(WHAT YOU HAVE TO DO):
Please reproduce the records below word for word, covering the stretch from the line containing "You are a GUI" through the line containing "tap(1358, 23)".

(SUPPLIED DATA):
◆ ◆ ◆ ◆ ◆
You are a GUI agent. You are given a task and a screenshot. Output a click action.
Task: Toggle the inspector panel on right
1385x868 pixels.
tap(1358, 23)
◆ ◆ ◆ ◆ ◆
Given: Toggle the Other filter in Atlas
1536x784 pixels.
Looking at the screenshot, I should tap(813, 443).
◆ ◆ ◆ ◆ ◆
(THE ANSWER):
You are a GUI agent. You are given a task and a screenshot. Output a click action.
Task: Toggle the inspector panel on right
1385x868 pixels.
tap(1358, 23)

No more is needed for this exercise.